Give back exactly the line containing "Click the @タノ mention in ソルティー's message" and all that follow it in the data below, with the pictures left out.

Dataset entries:
**********
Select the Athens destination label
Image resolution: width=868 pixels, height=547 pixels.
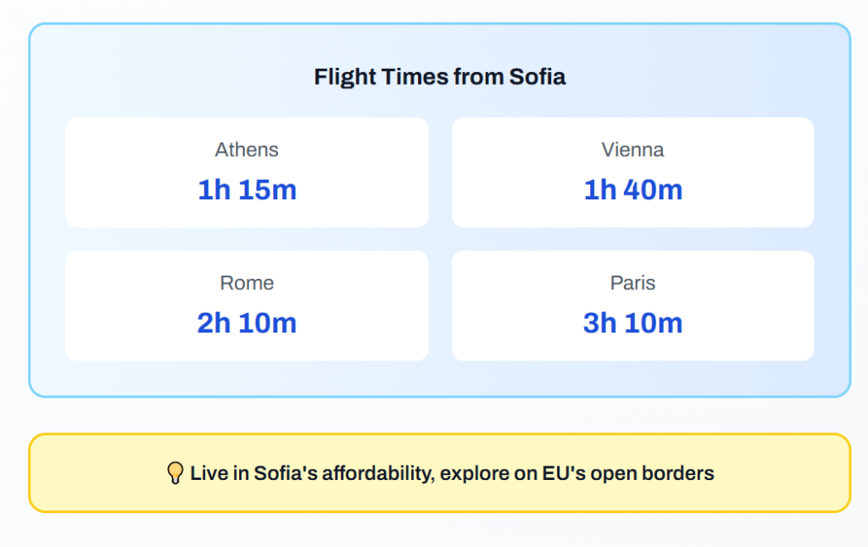tap(247, 150)
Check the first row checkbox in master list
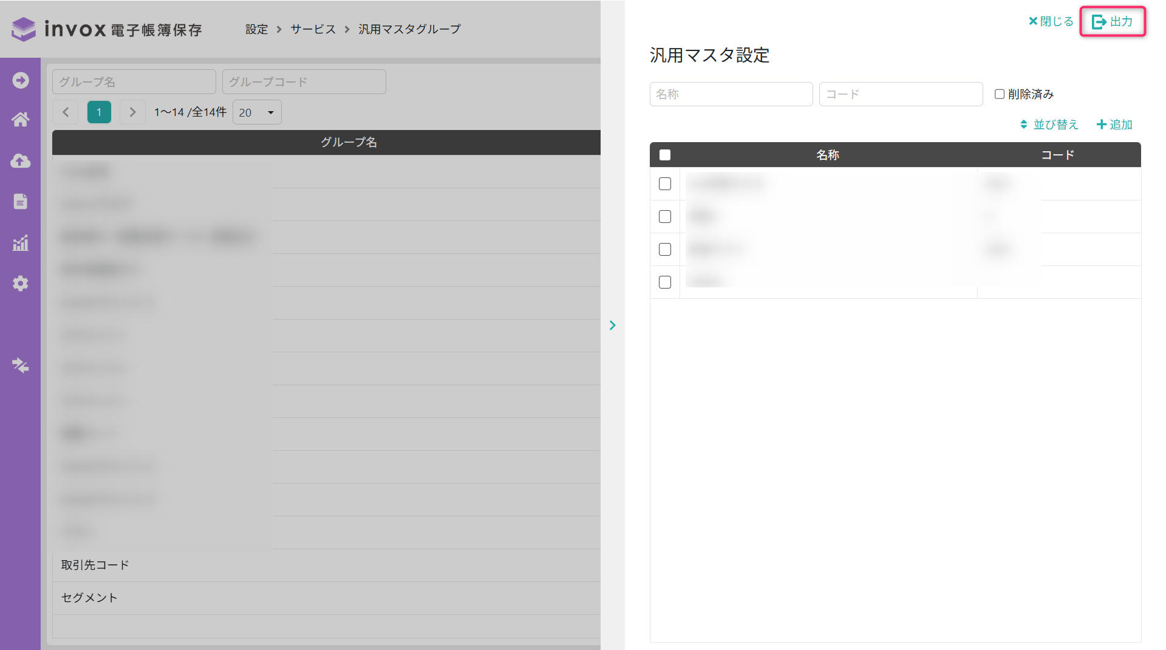This screenshot has height=650, width=1166. (x=665, y=184)
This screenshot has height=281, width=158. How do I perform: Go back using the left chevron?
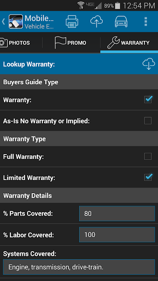3,22
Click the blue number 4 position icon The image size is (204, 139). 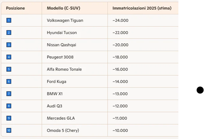[x=9, y=57]
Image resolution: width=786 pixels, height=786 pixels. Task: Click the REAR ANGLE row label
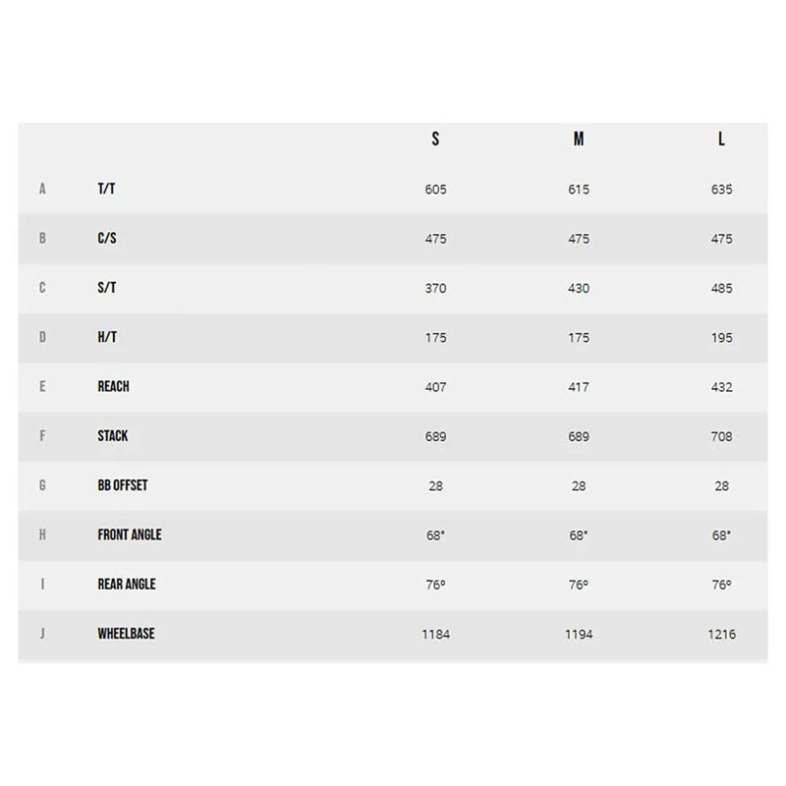tap(127, 584)
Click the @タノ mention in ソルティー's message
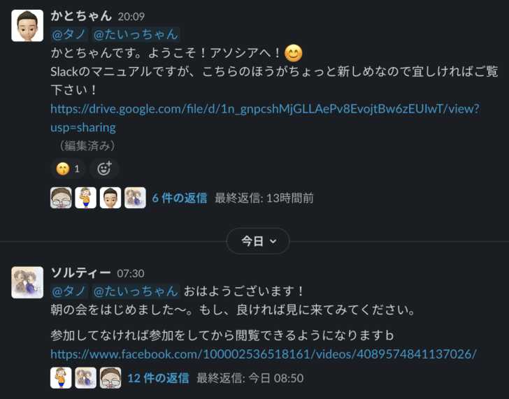The width and height of the screenshot is (509, 399). pyautogui.click(x=69, y=291)
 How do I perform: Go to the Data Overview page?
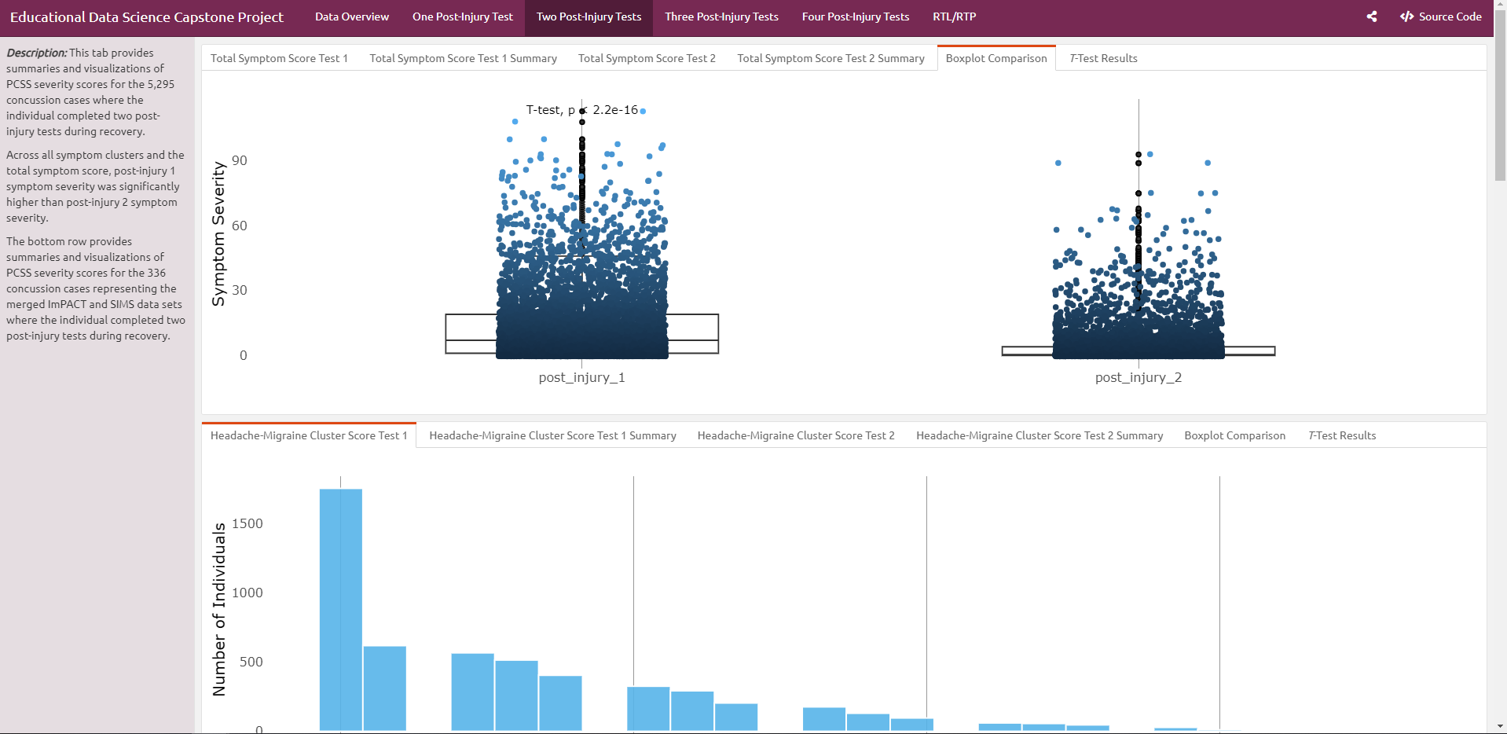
**********
• Response
Click the @タノ mention in ソルティー's message
The width and height of the screenshot is (509, 399). pyautogui.click(x=69, y=291)
 How do I perform: Go to the Data Overview page?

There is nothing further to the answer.